:: MATERIAL FOR THIS EXERCISE ::
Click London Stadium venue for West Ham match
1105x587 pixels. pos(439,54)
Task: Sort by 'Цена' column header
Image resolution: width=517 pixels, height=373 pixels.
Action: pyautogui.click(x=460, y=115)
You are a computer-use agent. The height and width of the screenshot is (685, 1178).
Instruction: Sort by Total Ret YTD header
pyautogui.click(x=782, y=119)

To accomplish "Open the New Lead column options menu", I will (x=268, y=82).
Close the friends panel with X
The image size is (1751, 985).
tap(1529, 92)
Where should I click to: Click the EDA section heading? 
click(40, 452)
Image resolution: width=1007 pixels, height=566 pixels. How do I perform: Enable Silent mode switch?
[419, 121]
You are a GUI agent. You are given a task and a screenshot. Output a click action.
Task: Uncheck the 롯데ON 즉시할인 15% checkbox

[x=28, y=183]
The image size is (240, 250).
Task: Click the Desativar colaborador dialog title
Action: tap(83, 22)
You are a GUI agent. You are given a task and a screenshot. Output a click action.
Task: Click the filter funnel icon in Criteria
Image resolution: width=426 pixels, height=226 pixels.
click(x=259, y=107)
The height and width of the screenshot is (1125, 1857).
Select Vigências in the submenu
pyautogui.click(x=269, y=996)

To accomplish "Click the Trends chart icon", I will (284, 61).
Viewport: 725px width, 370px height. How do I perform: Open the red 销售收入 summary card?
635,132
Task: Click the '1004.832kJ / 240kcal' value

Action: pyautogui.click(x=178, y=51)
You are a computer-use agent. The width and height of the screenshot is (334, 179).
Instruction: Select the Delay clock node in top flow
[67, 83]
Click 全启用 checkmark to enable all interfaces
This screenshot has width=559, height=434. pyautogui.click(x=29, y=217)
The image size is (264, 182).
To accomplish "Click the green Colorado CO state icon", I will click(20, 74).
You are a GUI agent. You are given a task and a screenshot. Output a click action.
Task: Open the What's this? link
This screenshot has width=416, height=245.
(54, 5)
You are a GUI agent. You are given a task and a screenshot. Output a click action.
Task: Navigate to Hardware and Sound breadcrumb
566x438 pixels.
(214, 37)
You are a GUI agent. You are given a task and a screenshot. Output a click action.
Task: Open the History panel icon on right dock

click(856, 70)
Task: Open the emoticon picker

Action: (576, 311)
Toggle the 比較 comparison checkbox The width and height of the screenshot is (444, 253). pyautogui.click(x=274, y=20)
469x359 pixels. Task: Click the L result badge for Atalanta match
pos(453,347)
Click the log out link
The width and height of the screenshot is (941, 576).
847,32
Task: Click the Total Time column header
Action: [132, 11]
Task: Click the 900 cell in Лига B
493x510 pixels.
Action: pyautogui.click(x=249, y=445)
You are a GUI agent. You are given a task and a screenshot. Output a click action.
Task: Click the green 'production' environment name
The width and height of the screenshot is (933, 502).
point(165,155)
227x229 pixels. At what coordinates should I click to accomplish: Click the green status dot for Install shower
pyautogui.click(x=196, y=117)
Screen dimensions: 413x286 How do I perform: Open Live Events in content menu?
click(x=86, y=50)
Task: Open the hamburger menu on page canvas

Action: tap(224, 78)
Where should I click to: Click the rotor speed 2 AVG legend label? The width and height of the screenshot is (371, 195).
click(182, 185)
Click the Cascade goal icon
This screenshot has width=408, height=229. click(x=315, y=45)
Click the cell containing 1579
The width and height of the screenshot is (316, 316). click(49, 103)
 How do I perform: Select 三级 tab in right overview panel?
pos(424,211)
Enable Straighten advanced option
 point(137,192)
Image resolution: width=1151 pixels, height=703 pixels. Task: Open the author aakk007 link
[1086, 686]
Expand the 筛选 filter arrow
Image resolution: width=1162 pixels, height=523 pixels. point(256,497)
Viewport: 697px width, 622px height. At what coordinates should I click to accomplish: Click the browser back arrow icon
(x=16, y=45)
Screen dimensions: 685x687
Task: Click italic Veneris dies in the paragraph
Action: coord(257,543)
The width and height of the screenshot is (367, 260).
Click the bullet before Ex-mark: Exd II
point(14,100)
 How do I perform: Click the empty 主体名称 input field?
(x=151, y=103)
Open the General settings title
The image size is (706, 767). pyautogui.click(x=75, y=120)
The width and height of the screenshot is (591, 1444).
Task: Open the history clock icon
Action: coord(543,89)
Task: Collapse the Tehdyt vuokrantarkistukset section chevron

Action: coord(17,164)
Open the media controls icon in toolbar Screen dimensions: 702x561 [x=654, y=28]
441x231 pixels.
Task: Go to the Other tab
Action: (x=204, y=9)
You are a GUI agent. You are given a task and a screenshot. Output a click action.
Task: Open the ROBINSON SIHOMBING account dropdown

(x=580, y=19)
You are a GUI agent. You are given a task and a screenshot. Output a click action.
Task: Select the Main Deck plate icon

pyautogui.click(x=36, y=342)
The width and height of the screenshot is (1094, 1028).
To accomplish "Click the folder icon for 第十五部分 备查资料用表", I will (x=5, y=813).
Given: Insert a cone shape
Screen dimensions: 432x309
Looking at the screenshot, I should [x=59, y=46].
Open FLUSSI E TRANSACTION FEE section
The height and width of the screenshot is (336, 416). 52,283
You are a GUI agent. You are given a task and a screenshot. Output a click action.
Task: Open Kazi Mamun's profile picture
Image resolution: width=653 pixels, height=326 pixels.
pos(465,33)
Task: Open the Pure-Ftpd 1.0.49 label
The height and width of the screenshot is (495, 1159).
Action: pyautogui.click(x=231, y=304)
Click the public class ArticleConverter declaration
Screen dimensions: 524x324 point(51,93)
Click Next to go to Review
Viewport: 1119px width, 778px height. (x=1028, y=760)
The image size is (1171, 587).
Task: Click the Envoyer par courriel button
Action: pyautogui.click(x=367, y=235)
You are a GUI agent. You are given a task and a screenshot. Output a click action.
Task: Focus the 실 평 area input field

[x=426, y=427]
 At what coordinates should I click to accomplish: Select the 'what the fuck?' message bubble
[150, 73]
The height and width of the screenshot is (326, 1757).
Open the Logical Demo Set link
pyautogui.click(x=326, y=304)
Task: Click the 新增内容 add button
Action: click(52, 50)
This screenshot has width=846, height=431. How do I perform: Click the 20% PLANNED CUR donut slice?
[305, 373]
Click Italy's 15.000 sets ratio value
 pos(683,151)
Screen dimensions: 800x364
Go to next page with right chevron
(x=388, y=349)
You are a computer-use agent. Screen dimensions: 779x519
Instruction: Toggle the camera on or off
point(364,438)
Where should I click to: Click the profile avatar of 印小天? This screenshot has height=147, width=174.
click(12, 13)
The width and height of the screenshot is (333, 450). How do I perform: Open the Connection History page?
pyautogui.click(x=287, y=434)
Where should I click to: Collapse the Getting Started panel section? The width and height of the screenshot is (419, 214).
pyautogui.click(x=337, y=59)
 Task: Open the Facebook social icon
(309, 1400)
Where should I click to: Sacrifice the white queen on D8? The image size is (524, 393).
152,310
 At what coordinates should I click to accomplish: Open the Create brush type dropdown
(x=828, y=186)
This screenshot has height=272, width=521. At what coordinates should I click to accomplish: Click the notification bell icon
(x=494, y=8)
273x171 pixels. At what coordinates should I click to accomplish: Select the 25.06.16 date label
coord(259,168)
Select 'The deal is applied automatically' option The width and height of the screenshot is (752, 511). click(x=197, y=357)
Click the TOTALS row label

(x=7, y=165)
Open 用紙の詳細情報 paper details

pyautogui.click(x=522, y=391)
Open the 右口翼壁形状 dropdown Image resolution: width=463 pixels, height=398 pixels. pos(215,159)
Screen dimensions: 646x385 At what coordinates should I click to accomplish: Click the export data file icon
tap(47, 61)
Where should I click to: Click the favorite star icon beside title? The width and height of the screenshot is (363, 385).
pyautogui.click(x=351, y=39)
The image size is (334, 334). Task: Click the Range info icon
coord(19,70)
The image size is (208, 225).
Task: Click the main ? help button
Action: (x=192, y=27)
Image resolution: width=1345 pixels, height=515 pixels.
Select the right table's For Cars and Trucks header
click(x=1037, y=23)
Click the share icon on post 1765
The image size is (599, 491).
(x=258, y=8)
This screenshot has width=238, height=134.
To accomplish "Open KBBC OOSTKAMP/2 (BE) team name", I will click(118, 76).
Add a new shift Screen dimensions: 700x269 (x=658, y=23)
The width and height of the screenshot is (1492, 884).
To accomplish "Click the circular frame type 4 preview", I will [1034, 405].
:::
— AIM OF THE TASK —
Copy the lines of the data above exactly as written, beginning with the line containing "Click the Cascade goal icon" and ending with the line containing "The width and height of the screenshot is (367, 260).", and leave out all other lines.

— EXERCISE ANSWER —
Click the Cascade goal icon
This screenshot has width=408, height=229. click(x=315, y=45)
Click the cell containing 1579
The width and height of the screenshot is (316, 316). click(49, 103)
 How do I perform: Select 三级 tab in right overview panel?
pos(424,211)
Enable Straighten advanced option
 point(137,192)
Image resolution: width=1151 pixels, height=703 pixels. Task: Open the author aakk007 link
[1086, 686]
Expand the 筛选 filter arrow
Image resolution: width=1162 pixels, height=523 pixels. point(256,497)
Viewport: 697px width, 622px height. At what coordinates should I click to accomplish: Click the browser back arrow icon
(x=16, y=45)
Screen dimensions: 685x687
Task: Click italic Veneris dies in the paragraph
Action: coord(257,543)
The width and height of the screenshot is (367, 260).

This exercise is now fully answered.